I believe there are almost no "steel-on-steel" bearings in an engine, and the hydrodynamic lubrication is pretty successfully established where its needed in modern engines, so improved surface behavior would have very few places to help.

The other advantages of hardness, low thermal expansion, lightness and stiffness don't sound too useful in an engine to me either.
 
"Ceramic material is brittle"

Hi Azmio! see if you have a company near you that rebuilds machine tool spindles. Ask them if you can have a ceramic ball out of a used HC bearing. You might mention you need to test it for brittleness by wailing on it with a steel hammer to settle a bet. I suspect you will get a ball, and be advised to bet on the side of NO damage to the bearing.
 
Thanks Tmoose, great info! I never knew those balls were so hard.
 
Tmoose,

I have no doubt about the capability of ceramic ball, it has been well known throughout the world. However, I didnt write about ceramic ball. I made my comment on the crankshaft bearing shell. Please refer to Zorg's original question.

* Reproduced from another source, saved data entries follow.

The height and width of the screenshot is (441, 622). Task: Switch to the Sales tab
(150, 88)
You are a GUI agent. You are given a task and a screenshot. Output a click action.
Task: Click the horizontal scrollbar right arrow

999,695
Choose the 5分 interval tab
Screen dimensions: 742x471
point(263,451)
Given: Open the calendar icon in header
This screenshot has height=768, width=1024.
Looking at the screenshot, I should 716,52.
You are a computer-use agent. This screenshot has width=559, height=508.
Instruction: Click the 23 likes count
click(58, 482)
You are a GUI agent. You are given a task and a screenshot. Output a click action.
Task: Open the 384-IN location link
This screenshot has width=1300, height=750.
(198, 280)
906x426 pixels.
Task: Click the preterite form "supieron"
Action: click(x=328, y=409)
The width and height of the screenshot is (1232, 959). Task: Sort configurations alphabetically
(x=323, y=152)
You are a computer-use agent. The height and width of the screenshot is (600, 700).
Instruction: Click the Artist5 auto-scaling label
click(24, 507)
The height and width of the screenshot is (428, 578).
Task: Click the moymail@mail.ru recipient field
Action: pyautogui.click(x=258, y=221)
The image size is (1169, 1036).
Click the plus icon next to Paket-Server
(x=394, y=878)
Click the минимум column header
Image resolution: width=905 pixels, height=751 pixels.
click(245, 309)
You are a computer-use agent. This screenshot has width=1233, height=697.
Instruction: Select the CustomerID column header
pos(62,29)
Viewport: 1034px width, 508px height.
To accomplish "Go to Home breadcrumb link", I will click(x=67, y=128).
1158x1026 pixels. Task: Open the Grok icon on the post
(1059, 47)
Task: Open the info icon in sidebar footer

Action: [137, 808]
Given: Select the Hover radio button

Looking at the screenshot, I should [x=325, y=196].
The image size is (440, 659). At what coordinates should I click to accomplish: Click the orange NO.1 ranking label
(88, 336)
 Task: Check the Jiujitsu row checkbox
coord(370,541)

I appreciate that you mentioned about how hard the ceramic ball is. Why not you come up with your points on why you think it is a good idea to make the crankshaft bearing shell from ceramic.

One reason I join this forum is to learn and for experts out there to correct me for any gap that I have in my knowledge and experience. So i guess this is a good chance for me learn about the practical application of ceramic bearing shell.
 
I'm sorry I was not clearer.

My reply was intended to encourage getting some first hand practical experience RE: the "brittleness" concern.

I think it is probably NOT a good idea to make the crankshaft bearing shell from ceramic for the IMPORTANT reasons of "embeddability" and "conformability" as mentioned by others.

Here are some specs comparing bearing steel and the (silicon nitride?) ceramic material used in ball bearings. Note it is about half as dense, 50% stiffer, much harder, and only expands about 25% as much when warm.
For what its worth, other specs suggest the thermal conductivity is beween 0% and 50% less than steel.


The specs do not indicate how just-plain-RUGGED the material is when used in ball (and recently roller) bearings.
It is not uncommon to take apart a high speed HC spindle bearing that has failed CATastrophically (siezed, 15,000 rpm to zero in about 2 seconds, plenty of stinky grease and phenolic retainer smoke) to find the steel rings smeared, discolored, and cooked, and the ceramic balls looking perfect and feeling smooth.

I am not aware of specs that describe the ductility, although I kind of recall that installing a (rare) ceramic ball bearing inner ring with inerference fit (commonly required) can be a problem, and might be PART of the explanation of limited use of full ceramic bearings.
Especially because the many performance increases just using cermaic balls.